### How to complete this task
When you copy the data, keep every line exactly as written and skip the pictures.

(Stored items)
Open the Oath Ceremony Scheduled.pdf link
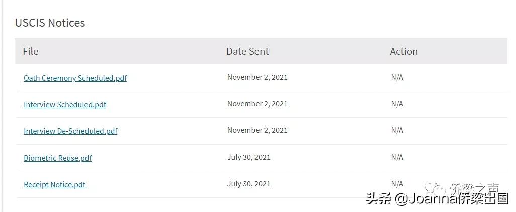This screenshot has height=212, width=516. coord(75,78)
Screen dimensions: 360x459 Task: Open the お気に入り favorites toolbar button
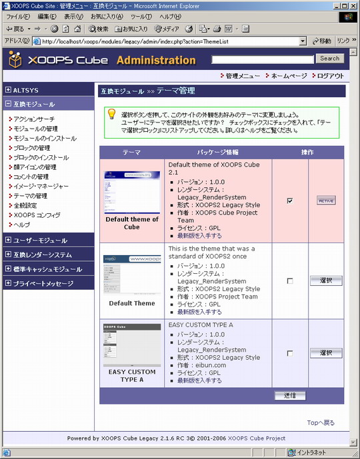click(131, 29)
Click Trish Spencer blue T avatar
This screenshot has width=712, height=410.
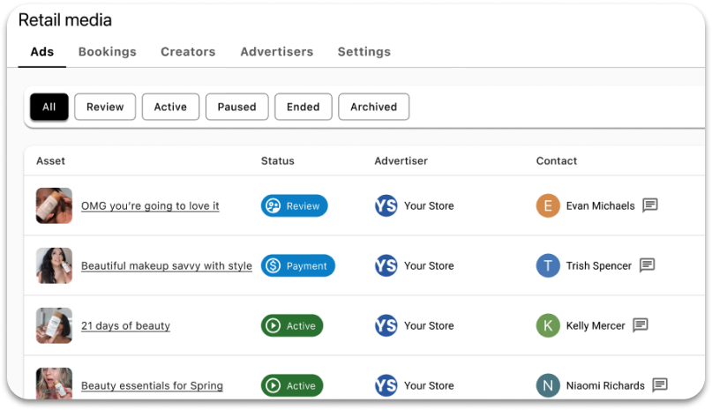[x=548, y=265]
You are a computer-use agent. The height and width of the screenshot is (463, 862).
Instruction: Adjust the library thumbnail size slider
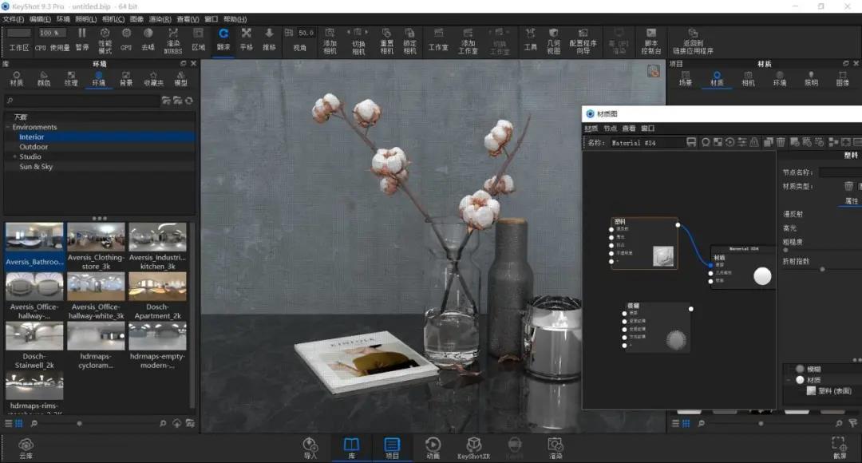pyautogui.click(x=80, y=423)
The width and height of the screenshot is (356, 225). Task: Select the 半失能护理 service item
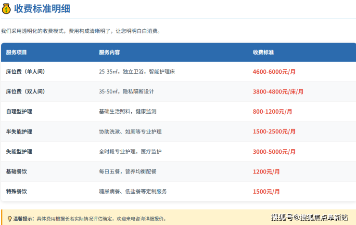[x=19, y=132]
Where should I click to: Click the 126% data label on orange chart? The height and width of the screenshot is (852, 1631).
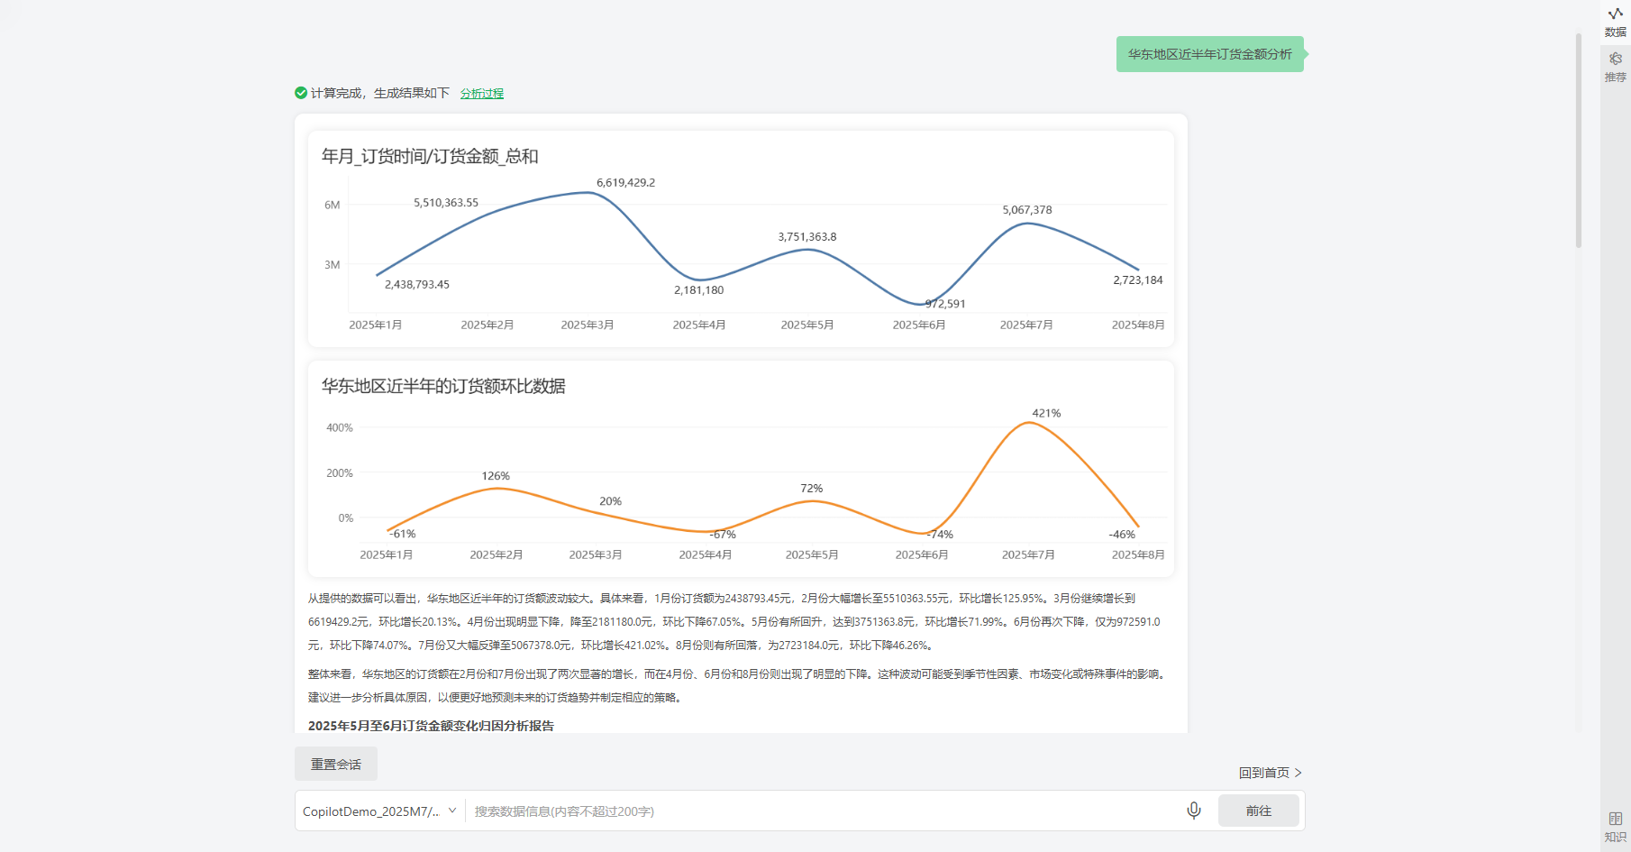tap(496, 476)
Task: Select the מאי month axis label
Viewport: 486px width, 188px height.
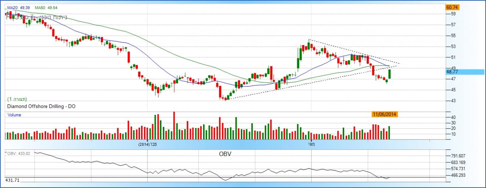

### Solved problem
Open the Oath Ceremony Scheduled.pdf link
This screenshot has height=212, width=516. coord(75,78)
Screen dimensions: 360x459 Task: Open the お気に入り favorites toolbar button
click(131, 29)
Click Trish Spencer blue T avatar
This screenshot has width=712, height=410.
[x=548, y=265]
You are a computer-use agent. The height and width of the screenshot is (463, 862).
Instruction: Adjust the library thumbnail size slider
pyautogui.click(x=80, y=423)
The width and height of the screenshot is (356, 225). Task: Select the 半失能护理 service item
[x=19, y=132]
Where should I click to: Click the 126% data label on orange chart? The height and width of the screenshot is (852, 1631).
tap(496, 476)
Task: Select the מאי month axis label
Viewport: 486px width, 188px height.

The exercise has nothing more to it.